Thankfully, once everyone’s accounted for, the show steps hard on the gas by introducing three of the goofiest minibosses you’ll ever see. At least one of them has a name, but I refuse to learn it because none of them are real people. They’re original characters made by a teenager on Deviantart who loves the first Suicide Squad movie. One is a Metal Gear boss fight, complete with half his dialogue consisting of listing off the specs of his many, many guns. Next is a fetish nurse who doubles as a lethal sadist, gets off on killing random people, and looks like an operator I’ll pull in Arknights someday. The only disappointing one is the kid in the rubber mask, though that one falls on the anime. In the manga he’s actually the weirdest of the three because he is very clearly wearing a (spoiler alert for the link) Donald Trump mask, for reasons I still cannot begin to figure out. Sadly the anime went with a more generic face, presumably because nobody wanted to continually render a photorealistic Trump face for weeks of their lives. Understandable, but it really loses something in the transition.
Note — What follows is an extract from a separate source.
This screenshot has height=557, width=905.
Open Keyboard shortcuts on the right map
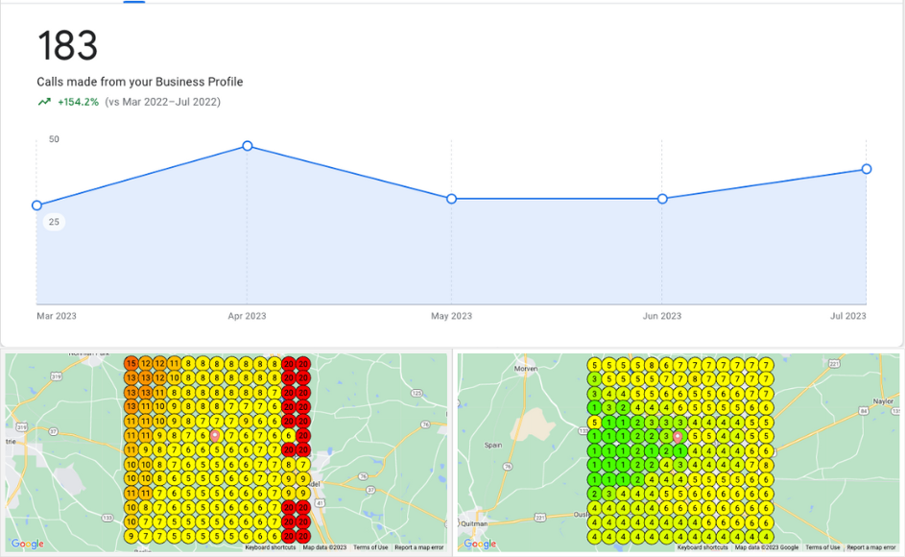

The other two, though, admirably assist Platinum End in doing a triple backflip while jumping the shark. It’s almost a shame the first guy is so quickly dispatched, but I’d rather the show speed through its loudest, dumbest, edgiest moments rather than strangling the fun out of them with extended dialogue scenes. Killdozer has no patience for that kind of nonsense. All he wants to do is shoot people while loudly yelling about how much he wants to shoot people. And by god he does it all so quickly the show nearly delivers a good action scene as he levels half an amusement park before getting his arm cut off with Hajime’s katana. It’s too bad he won’t be sticking around, but the brightest sparks burn out the quickest.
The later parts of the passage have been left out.